_Selected passage_:
%%

Although COBRAs purpose is straightforward, its administration can be complex and cumbersome. The legal requirements are so laden with details and deadlines that it’s easy for an employer to unwittingly fall out of compliance. To avoid potentially costly mistakes, many companies outsource the task to experts, usually to a third-party administrator (TPA) of benefits programs.

In fact, COBRA administration is one of the most commonly outsourced HR functions. A 2004 survey by Hewitt Associates, a consulting and outsourcing firm based in Lincolnshire, Ill., found that 77 percent of 129 large companies farm it out. In a survey the same year by the Society for Human Resource Management, 55 percent of the HR professionals who responded said their companies outsource some or all of their COBRA functions; 38 percent said they outsource COBRA completely.

While outsourcing COBRA administration can be a boon to an overextended HR department, doing so doesn’t necessarily relieve a company of the burden of legal compliance. If an outsourcing agreement for COBRA administration isn’t set up correctly, you may not be buying as much legal protection as you might expect. What’s more, if you aren’t careful in selecting a vendor, you might create unwanted headaches for yourself down the road.

The Burden of COBRA

COBRA is designed to help former employees and their families maintain health insurance when they need it most when they have lost access to employer-sponsored coverage as a result of certain qualifying events. For example, leaving a company, whether voluntarily or involuntarily, is such an event for an employee as well as for the former employees spouse and dependent children. Separation, divorce or the employees death are qualifying events for a spouse and for dependents. When those events or others occur, employers are required to make an offer of continued coverage, for which the beneficiary usually must pay the full premium and an administrative fee.

%%

_Task requirements_:
Extend the passage above on outsourcing COBRA administration, starting right after its final sentence.

_Dataset excerpt_:
%%

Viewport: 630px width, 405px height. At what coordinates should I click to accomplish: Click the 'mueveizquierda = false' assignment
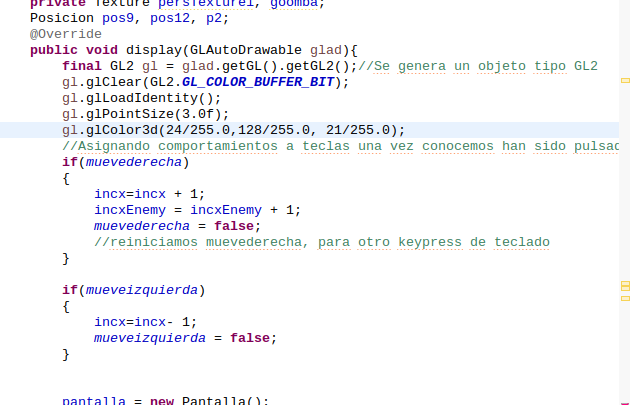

%%

_The reply_:
The basic COBRA requirements for employers are to send notices to employees, former employees, and their spouses and children; to reinstate eligible individuals to one or more health plans; and to calculate and collect premiums. There’s a lot of tracking involved, such as who’s eligible and who’s not, who has received which notices, when the notices were sent, whether premiums are paid accurately and on time, and so on. (See Layers of Details.)

Very simple mistakes can cost employers a lot of money, says Karli Dunkelberger, vice president of sales at Conexis, a benefits administration firm in Orange, Calif., that handles COBRA for clients. The most common COBRA violations, she says, include failing to send notices on time or at all, neglecting to list flexible spending accounts considered a type of health plan on notices, keeping inadequate records, and not offering participants the right to add or change health plans at open enrollment.

The Price of Breaking the Rules

The rules for COBRA administration are enforced by two federal agencies. The U.S. Department of Labor (DOL) oversees the laws notification and disclosure provisions, while the Internal Revenue Service (IRS) deals with matters such as duration of coverage and who qualifies as a beneficiary. Both agencies can levy penalties for noncompliance the IRS can collect $100 per day, the DOL $110 per day.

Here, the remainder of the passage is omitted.